Given information »
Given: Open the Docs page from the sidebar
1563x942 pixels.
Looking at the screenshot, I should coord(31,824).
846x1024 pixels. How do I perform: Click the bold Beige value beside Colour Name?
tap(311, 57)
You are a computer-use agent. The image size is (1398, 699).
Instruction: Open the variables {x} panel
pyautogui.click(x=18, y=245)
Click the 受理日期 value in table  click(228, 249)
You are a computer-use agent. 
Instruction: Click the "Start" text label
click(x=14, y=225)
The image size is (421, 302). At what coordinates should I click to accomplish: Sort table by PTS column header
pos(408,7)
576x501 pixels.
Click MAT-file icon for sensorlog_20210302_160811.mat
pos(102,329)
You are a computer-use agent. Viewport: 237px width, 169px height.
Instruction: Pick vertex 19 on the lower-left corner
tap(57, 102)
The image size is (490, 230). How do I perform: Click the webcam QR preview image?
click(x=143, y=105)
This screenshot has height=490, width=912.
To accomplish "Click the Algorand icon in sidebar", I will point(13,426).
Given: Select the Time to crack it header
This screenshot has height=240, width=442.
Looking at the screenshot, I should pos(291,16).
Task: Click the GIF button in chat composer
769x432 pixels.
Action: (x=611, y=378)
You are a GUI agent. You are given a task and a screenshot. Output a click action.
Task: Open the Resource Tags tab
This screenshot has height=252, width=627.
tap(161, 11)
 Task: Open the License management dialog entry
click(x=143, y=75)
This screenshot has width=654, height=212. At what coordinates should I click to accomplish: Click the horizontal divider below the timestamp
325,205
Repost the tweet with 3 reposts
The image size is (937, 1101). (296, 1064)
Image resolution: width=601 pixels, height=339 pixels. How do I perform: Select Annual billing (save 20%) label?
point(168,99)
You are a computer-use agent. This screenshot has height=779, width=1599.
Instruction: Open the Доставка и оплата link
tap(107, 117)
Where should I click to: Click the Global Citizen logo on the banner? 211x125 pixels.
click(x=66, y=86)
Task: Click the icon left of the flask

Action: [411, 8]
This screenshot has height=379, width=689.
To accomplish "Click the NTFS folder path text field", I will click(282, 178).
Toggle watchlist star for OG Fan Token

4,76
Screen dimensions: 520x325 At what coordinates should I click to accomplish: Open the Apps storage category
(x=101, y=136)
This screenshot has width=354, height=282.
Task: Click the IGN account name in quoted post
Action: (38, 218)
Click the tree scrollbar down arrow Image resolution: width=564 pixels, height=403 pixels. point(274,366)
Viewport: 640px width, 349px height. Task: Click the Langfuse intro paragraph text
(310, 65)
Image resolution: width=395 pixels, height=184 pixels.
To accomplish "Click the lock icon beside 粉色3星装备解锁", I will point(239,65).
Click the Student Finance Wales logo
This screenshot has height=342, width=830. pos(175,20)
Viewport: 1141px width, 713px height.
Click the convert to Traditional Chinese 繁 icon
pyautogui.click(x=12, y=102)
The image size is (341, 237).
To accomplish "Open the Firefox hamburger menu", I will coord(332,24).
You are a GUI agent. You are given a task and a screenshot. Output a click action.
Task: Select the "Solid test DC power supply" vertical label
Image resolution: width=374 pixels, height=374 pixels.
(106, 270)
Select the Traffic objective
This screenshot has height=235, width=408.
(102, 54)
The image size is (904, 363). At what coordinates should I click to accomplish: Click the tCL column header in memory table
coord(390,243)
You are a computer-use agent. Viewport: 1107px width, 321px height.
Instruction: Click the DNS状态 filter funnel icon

Task directions » Reproduce the data shown above with every line intact.

Output for this task »
Given: Open the Docs page from the sidebar
1563x942 pixels.
Looking at the screenshot, I should coord(31,824).
846x1024 pixels. How do I perform: Click the bold Beige value beside Colour Name?
tap(311, 57)
You are a computer-use agent. The image size is (1398, 699).
Instruction: Open the variables {x} panel
pyautogui.click(x=18, y=245)
Click the 受理日期 value in table  click(228, 249)
You are a computer-use agent. 
Instruction: Click the "Start" text label
click(x=14, y=225)
The image size is (421, 302). At what coordinates should I click to accomplish: Sort table by PTS column header
pos(408,7)
576x501 pixels.
Click MAT-file icon for sensorlog_20210302_160811.mat
pos(102,329)
You are a computer-use agent. Viewport: 237px width, 169px height.
Instruction: Pick vertex 19 on the lower-left corner
tap(57, 102)
The image size is (490, 230). How do I perform: Click the webcam QR preview image?
click(x=143, y=105)
This screenshot has height=490, width=912.
To accomplish "Click the Algorand icon in sidebar", I will point(13,426).
Given: Select the Time to crack it header
This screenshot has height=240, width=442.
Looking at the screenshot, I should pos(291,16).
Task: Click the GIF button in chat composer
769x432 pixels.
Action: (x=611, y=378)
You are a GUI agent. You are given a task and a screenshot. Output a click action.
Task: Open the Resource Tags tab
This screenshot has height=252, width=627.
tap(161, 11)
 Task: Open the License management dialog entry
click(x=143, y=75)
This screenshot has width=654, height=212. At what coordinates should I click to accomplish: Click the horizontal divider below the timestamp
325,205
Repost the tweet with 3 reposts
The image size is (937, 1101). (296, 1064)
Image resolution: width=601 pixels, height=339 pixels. How do I perform: Select Annual billing (save 20%) label?
point(168,99)
You are a computer-use agent. This screenshot has height=779, width=1599.
Instruction: Open the Доставка и оплата link
tap(107, 117)
Where should I click to: Click the Global Citizen logo on the banner? 211x125 pixels.
click(x=66, y=86)
Task: Click the icon left of the flask

Action: [411, 8]
This screenshot has height=379, width=689.
To accomplish "Click the NTFS folder path text field", I will click(282, 178).
Toggle watchlist star for OG Fan Token

4,76
Screen dimensions: 520x325 At what coordinates should I click to accomplish: Open the Apps storage category
(x=101, y=136)
This screenshot has width=354, height=282.
Task: Click the IGN account name in quoted post
Action: (38, 218)
Click the tree scrollbar down arrow Image resolution: width=564 pixels, height=403 pixels. point(274,366)
Viewport: 640px width, 349px height. Task: Click the Langfuse intro paragraph text
(310, 65)
Image resolution: width=395 pixels, height=184 pixels.
To accomplish "Click the lock icon beside 粉色3星装备解锁", I will point(239,65).
Click the Student Finance Wales logo
This screenshot has height=342, width=830. pos(175,20)
Viewport: 1141px width, 713px height.
Click the convert to Traditional Chinese 繁 icon
pyautogui.click(x=12, y=102)
The image size is (341, 237).
To accomplish "Open the Firefox hamburger menu", I will coord(332,24).
You are a GUI agent. You are given a task and a screenshot. Output a click action.
Task: Select the "Solid test DC power supply" vertical label
Image resolution: width=374 pixels, height=374 pixels.
(106, 270)
Select the Traffic objective
This screenshot has height=235, width=408.
(102, 54)
The image size is (904, 363). At what coordinates should I click to accomplish: Click the tCL column header in memory table
coord(390,243)
You are a computer-use agent. Viewport: 1107px width, 321px height.
Instruction: Click the DNS状态 filter funnel icon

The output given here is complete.